In 2006, Estuardo Ardon sued Los Angeles over a telephone tax, claiming it was a relic of some federal excise tax the courts had already invalidated. Francis Gregorek, attorney for the plaintiff in Ardon vs. Los Angeles said the millions of dollars in damages sought by the suit were for all phone customers the city overcharged. The case has sparked similar challenges in other cities.
An appellate court disqualified Ardon's class-wide standing, saying that a 1992 state Supreme Court ruling, which barred class-action status of a suit that challenged a state tax on vehicles purchased out-of-state, meant that Mr. Ardon could only represent himself.

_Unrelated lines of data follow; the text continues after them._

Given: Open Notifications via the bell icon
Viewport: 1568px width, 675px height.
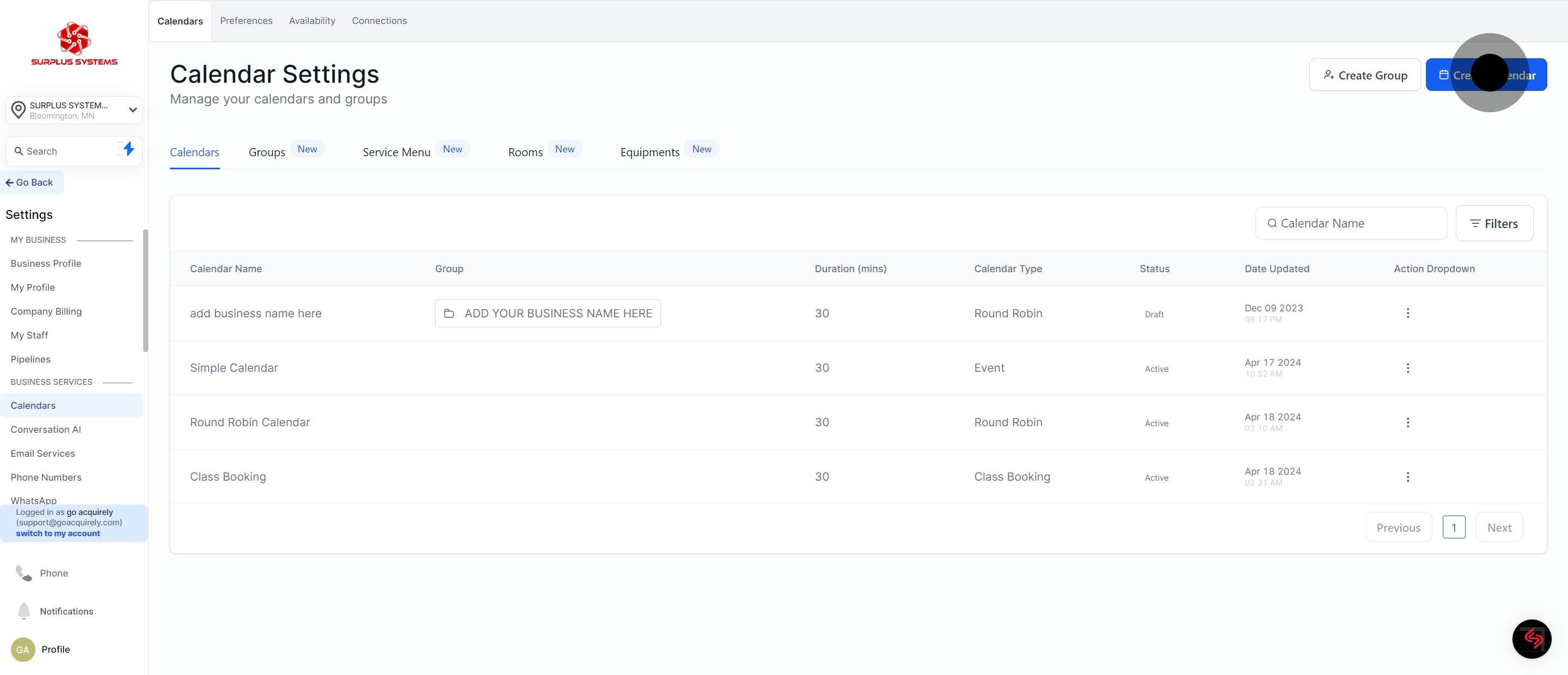Looking at the screenshot, I should point(23,611).
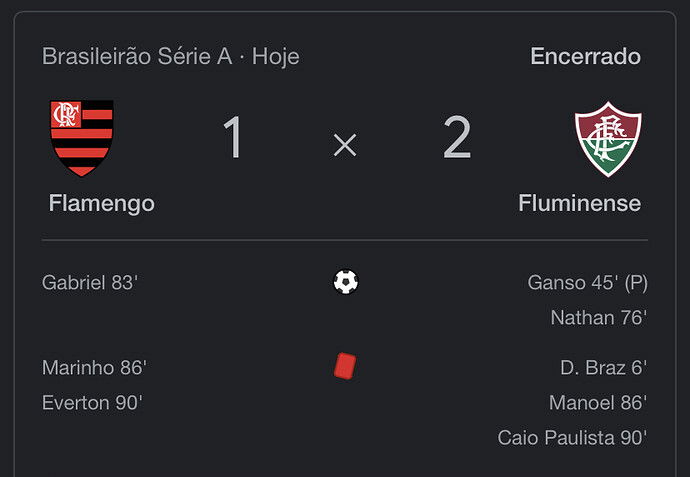Click Fluminense's score number 2
The height and width of the screenshot is (477, 690).
pyautogui.click(x=457, y=137)
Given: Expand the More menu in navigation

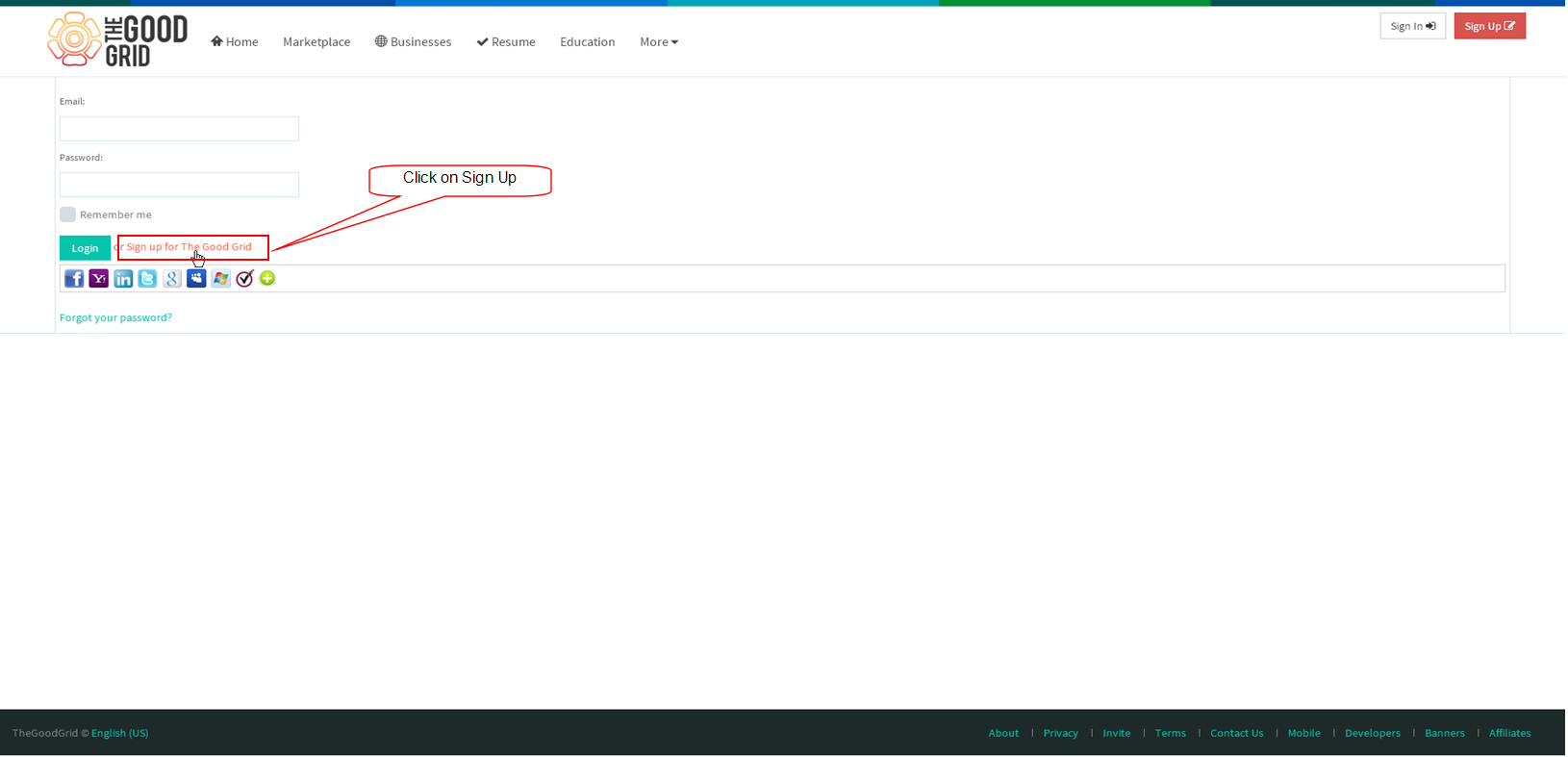Looking at the screenshot, I should click(659, 42).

Justice Ming Chin in Monday's ruling, however, said that procedures were already on the books for collecting individual refunds of the vehicle tax, thus invalidating class actions for that particular tax. In Ardon's case, the state high court ruled that, because Los Angeles has no such individual refund procedures in its codes, state law authorizes him to sue on behalf of everyone who paid the tax.
Peter Keith, Deputy City Attorney for San Francisco and the lawyer who filed the arguments on behalf of local governments statewide, said that the ruling might have opened Pandora's box of class-action lawsuits against cities and counties that collect small sums from large groups through third parties such as utilities. Keith reminded the San Francisco Chronicle that his hometown would be largely unaffected by the case since it has ordinances that regulate tax refund claims and prohibit class actions.
Ardon's lawyer, Francis Gregorek, said we can expect a future ruling from the high court on whether or not cities can legislatively shield themselves from class actions.